Go V Yourself!
by Lori Welch Brown
Go V Yourself!
Since I was a kid, I’ve been drawn to Valentine’s Day. I love all the pink hearts, red Cupids, and especially the dark chocolate! Note that I didn’t mention red roses or lingerie, but more on that later. I especially love those sweet little Valentines in the tiny envelopes you handed out in grade school. We would decorate a brown paper bag to collect them all in. Oh, the memories. I still scan the aisles of CVS to catch a glimpse of them. Back in my day, they were mostly Mickey and Minnie and Pebbles and BamBam. Now they are My Little Pony and Transformers. Cute cards aside, I had my share of some not so very happy “Cupid” days mostly because said “Cupid” must have thought I had the plague for a decade or so. I don’t recall many years when I was actually coupled up for the most romantic day of the year. So I write this column every year not effusing grandiose thoughts on love, but more as a white flag offering, if you will, for the lonely hearts club.
For some of you, walking past that card aisle is just plain painful. I get it. Maybe you just broke up with someone. Maybe your person passed away. Maybe you just went through a divorce. Maybe you’re going through a dating drought. Whatever the case, those cute little hearts are inducing your gag reflex and there’s no way to stop the influx of pink! There are, however, some ways to lift your current grinch-like heart.
Go rogue. Stay in and watch the most anti-Valentine flicks you can find. As every single person knows, Netflix can be the best date ever.
Go old school. Get out the construction paper, Elmer’s and the crayons. You’d be amazed how the smell of crayons will brighten the cloudiest of days and your homemade Valentine is sure to brighten someone else’s day as well.
Go pink. Embrace the day. Wake up, put on everything pink you own, hit the card aisle, bake some heart shaped cookies and toss your pink pixie dust on everyone you see. If you get through the day without being arrested, you’ll be much happier for it.
Go MIA. Put the covers over your head and set your alarm for February 15. Be sure to tell a couple of close friends or family members so you don’t wake up and see your face on a milk carton.
Go poetic. Wrangle all that angst and get it down on paper. Some of the best songs and poems ever written are about heart break. Might as well do something positive with all that pent up emotion so cry it out, baby. Even if it doesn’t go platinum, doesn’t mean you can’t belt it out at the top of your lungs and feel just a wee bit better.
Go stag. Bend the rules. Who the F ever said that someone couldn’t take him/herself out on a date? Your 2019 resolution was to treat yourself better, right? Get on Open Table and make yourself a reservation at the best place in town. If that feels a little too intimidating even for a bad ass like yourself, then march yourself over to the seafood counter at Whole Foods and pick out the best lobster you can afford.

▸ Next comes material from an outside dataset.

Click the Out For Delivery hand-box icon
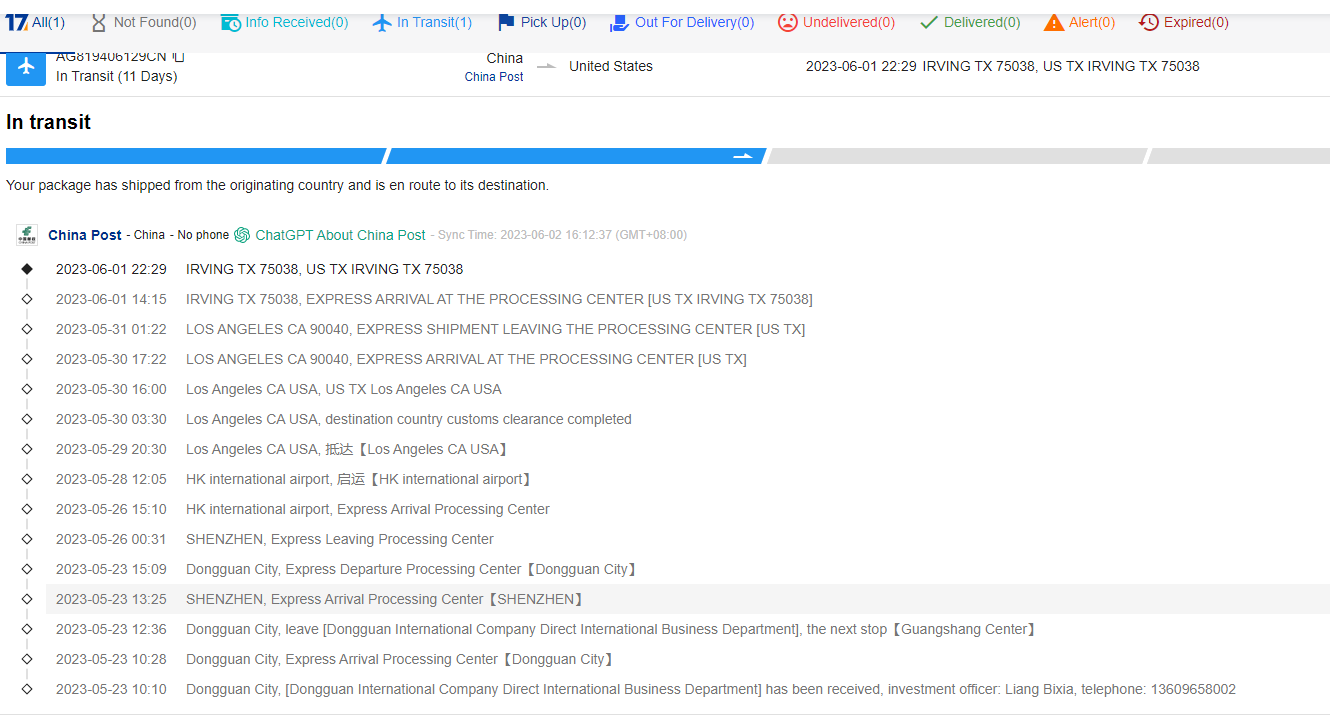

By God, you deserve a beautiful crustacean to stare at dreamingly.
Go hairy. And they call it puppy love. Nothing makes me happier than curling up with my Dozer or Macey. Every tail wag and hair ball spells L-O-V-E. Make a date on the couch with your little fur ball. If you don’t have one, there are plenty of little love balls waiting to be adopted. Seriously—I spent many years ‘alone’, but my life changed 1,000 percent for the better when I got a cat. There’s something about coming home to a little, living, breathing thing that changes your world. They are happy to see you and don’t give a rat’s butt how your powerpoint turned out or if you got that promotion. And, they would love to share that crustacean with you. Date night at the shelter, anyone?
Go posse. Misery loves company, right? Might as well call all your single peeps and make a night of it. Pull out your ugly Christmas sweater—that will ensure you have some good opening lines.
Go matchmaker. Go posse, plus one. Everyone you invite brings a friend…hopefully someone that you or one of your friends might want to [fill in the blank] later. Beer googles not included.
Go home. Valentine’s Day is a great time to let your mother bake you cookies and kiss you goodnight as a reminder that you did, in fact, hang the moon.
Go clueless. You are way too important and have way too many important things to focus on to even realize that something as un-important as some Hallmark inspired holiday is occurring. Keep your face buried in your phone and carry on, VIP!
Go self-love. Since when is it against the law to send yourself flowers?! Or, feel free to take that self-love one step further and…get yourself a manicure! What did you think I was gonna say? Get your head out of the gutter—this is a family publication for goodness sake! But, hey, if the mood strikes, who am I to judge? #selflove
You get the point. Buy those Peppa Pig and Little Pony Valentines and let the love fly…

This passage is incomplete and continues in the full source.